Rigden rode a little way upon the nearest hard, smooth surface; then he pulled up, and, looking back, could see scarcely any trace of his horse's hoofs. He now flung a leg across the saddle, and sat as the ladies while his quiet beast stood like bronze. A night-horse is ex officio a quiet beast.

Rigden wondered whether any man had ever before changed his boots on horseback. When he proceeded it was afoot, with his arm through the reins, and the pockets of the dust-coat bulging more than ever. From his walk it was manifest that the new shoes pinched.

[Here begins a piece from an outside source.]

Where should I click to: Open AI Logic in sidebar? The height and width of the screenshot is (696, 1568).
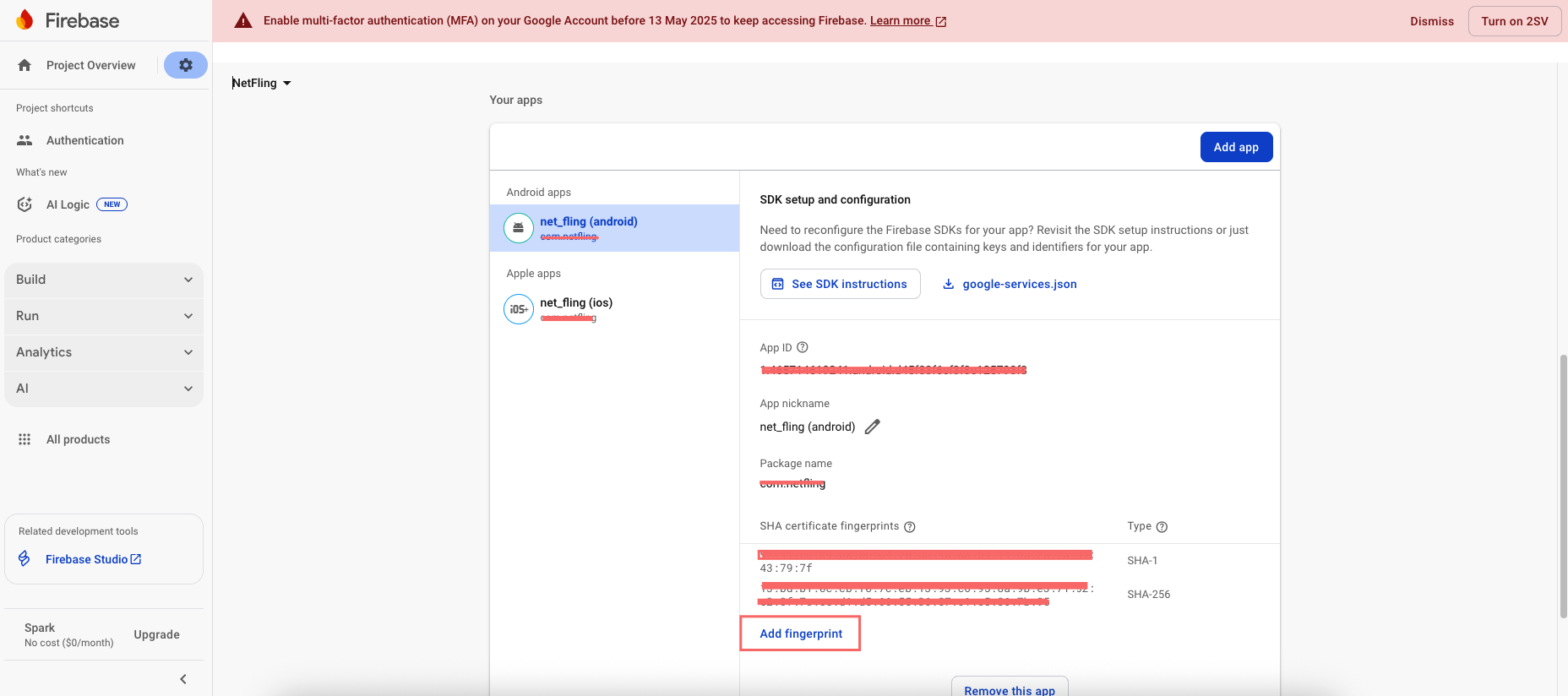pos(68,204)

But they left no print unless he stamped with all his might. And that was a very painful process. Rigden schooled himself to endure it, however, and repeated the torture two or three times on his way across the clay-pans. On such occasions the night-horse was made to halt (while the stamping was done under its nose) and to pirouette in fashion that must have astonished the modest animal almost as much as each fresh inspiration astonished Rigden himself.

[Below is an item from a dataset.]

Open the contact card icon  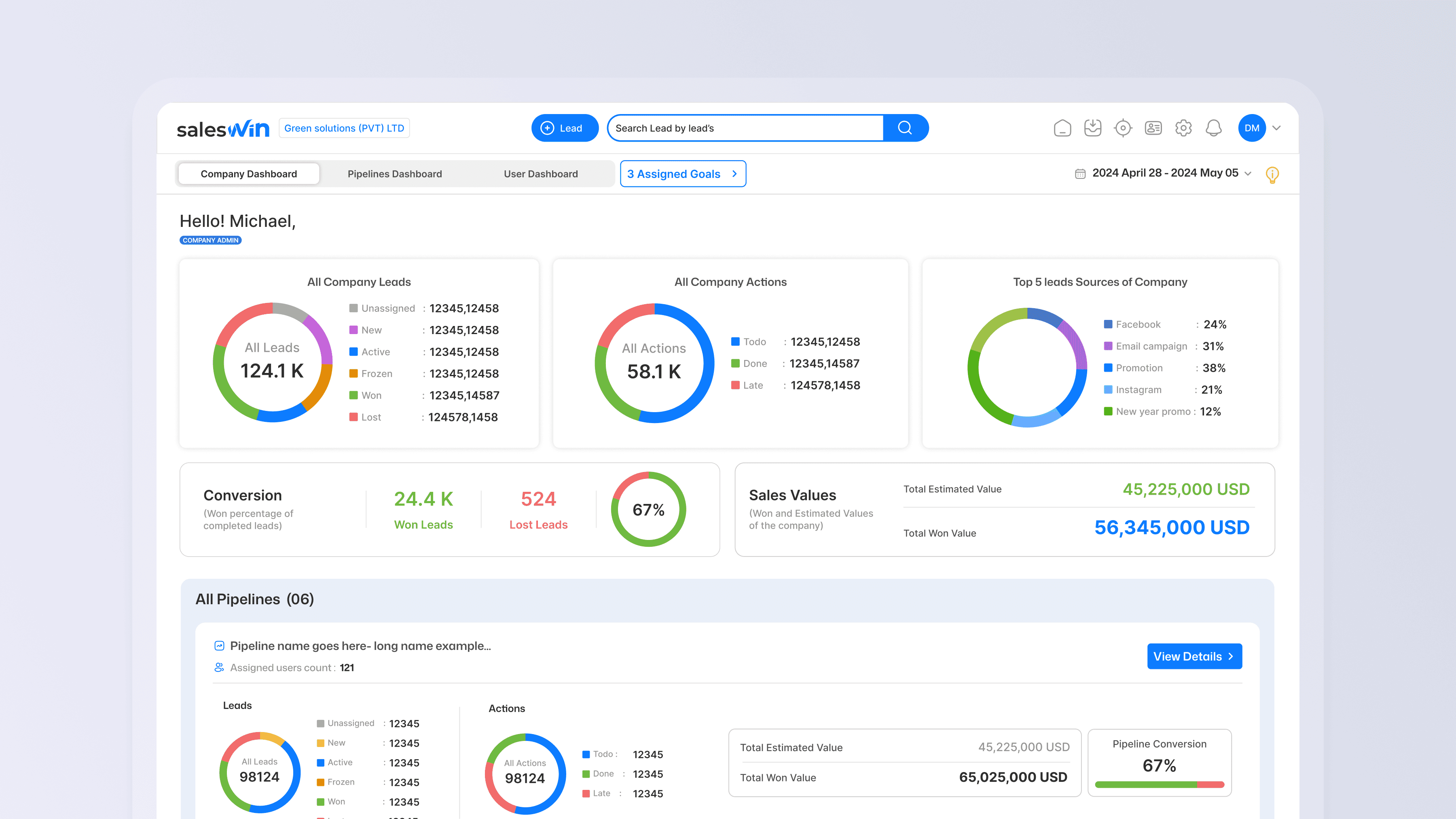[x=1153, y=128]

On the sandy ground beyond he merely led the horse until a fence was reached. Here some minutes were spent, not only in strapping down the wires and coaxing the night-horse over, but in some little deliberation which ended in the making of mock footprints with his own boots, without, however, putting them on. Rigden had still another mile to do in the tight shoes for this his sin. It brought him to the pouting lips of a tank (so called) where the moon shone in a mirror of still water framed in slime. Here he gave his horse a drink, and, remounting, changed his boots once more. A sharp canter brought him back to the fence; it was crossed as before; the right horses were discovered and cut out with the speed and precision of a master bushman; and at half-past eleven exactly the thunder of their hoofs and the musketry of Rigden's stock-whip were heard together in the barracks, where the rest had gathered for a final pipe.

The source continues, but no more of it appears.